¹H NMR (400 MHz, CDCl₃): δ 7.29 (m, 3H), 7.22 (m, 2H), 5.73 (q, J = 7.0 Hz, 1H), 4.77 (d, J = 2.1 Hz, 1H), 4.67 (m, 1H), 2.97 (d, J = 15.3 Hz, 1H), 2.56 (td, J = 10.9, 5.8 Hz, 1H), 2.13 (m, 2H), 2.02 (d, J = 7.0 Hz, 3H), 1.84 (m, 5H), 1.70 (d, J = 1.2 Hz, 3H), 1.52 (m, 8H), 1.29 (s, 3H), 1.20 (m, 2H), 1.11 (d, J = 1.8 Hz, 6H), 0.94 (s, 3H), 0.84 (m, 3H).

¹³C NMR (101 MHz, CDCl₃): δ 148.71, 141.83, 140.99, 137.51, 128.64, 127.55, 126.24, 121.63, 110.63, 71.59, 59.27, 54.80, 49.32, 49.18, 48.10, 42.06, 40.66, 39.27, 39.17, 38.91, 38.42, 33.81, 33.57, 33.46, 29.29, 28.91, 27.81, 24.91, 23.74, 21.36, 21.34, 19.52, 18.89, 16.29, 15.69, 14.44.

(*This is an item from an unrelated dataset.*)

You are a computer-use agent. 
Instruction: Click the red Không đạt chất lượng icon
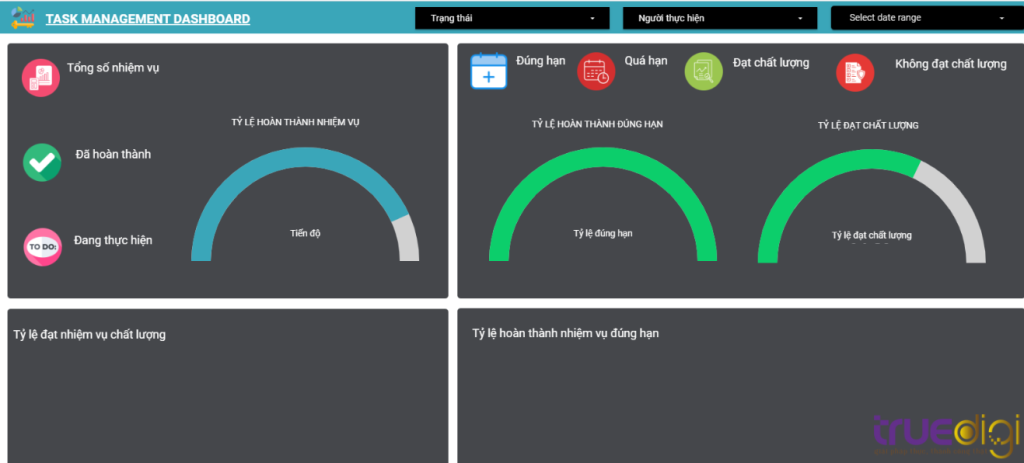855,72
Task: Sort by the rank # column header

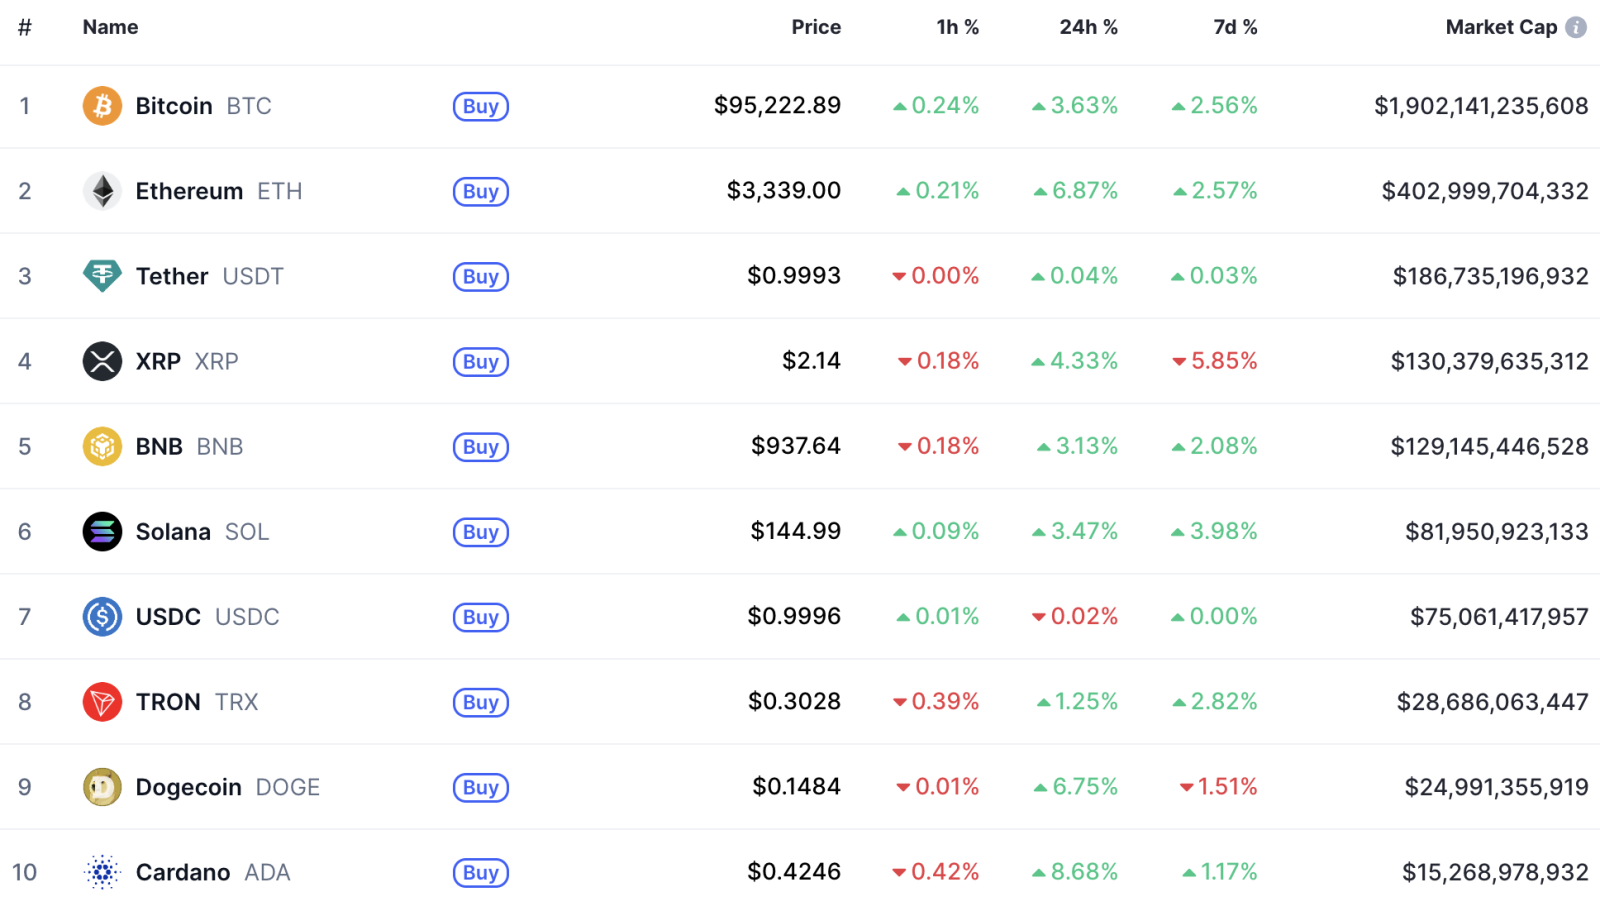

HRMS (ESI+): m/z calculated for C₃₈H₅₃N₄O [M + H]⁺: 581.4214, found: 581.4218.

1′-((S)-1-Phenylethyl)-1H′-lup-2-eno-[2,3-d]-[1,2,3]-triazole-28-oic Acid derivative-1. (18). Compound 3 (100 mg, 1 equiv., 0.17 mmol) was dissolved in toluene (3 mL) in an ultrasonic bath, then triethylamine (0.024 mL, 1 equiv., 0.17 mmol) and diphenylphosphoryl azide (0.039 mL, 1 equiv., 0.17 mmol) were added. The reaction was carried out at room temperature (20 °C) for 7 h, after which cyclopropylamine (0.177 mL, 10 equiv., 1.7 mmol) in 0.5 mL of toluene was added to the reaction mixture. Then, it was heated at 110 °C for 4 h. At the end of the reaction, the solvent was distilled in a rotary evaporator. The remainder was chromatographed with silica gel in a column. During elution of the column with ethyl acetate, a colorless substance (compound 18) with a melting point of 200–203 °C was isolated. The yield was 66 mg (61%).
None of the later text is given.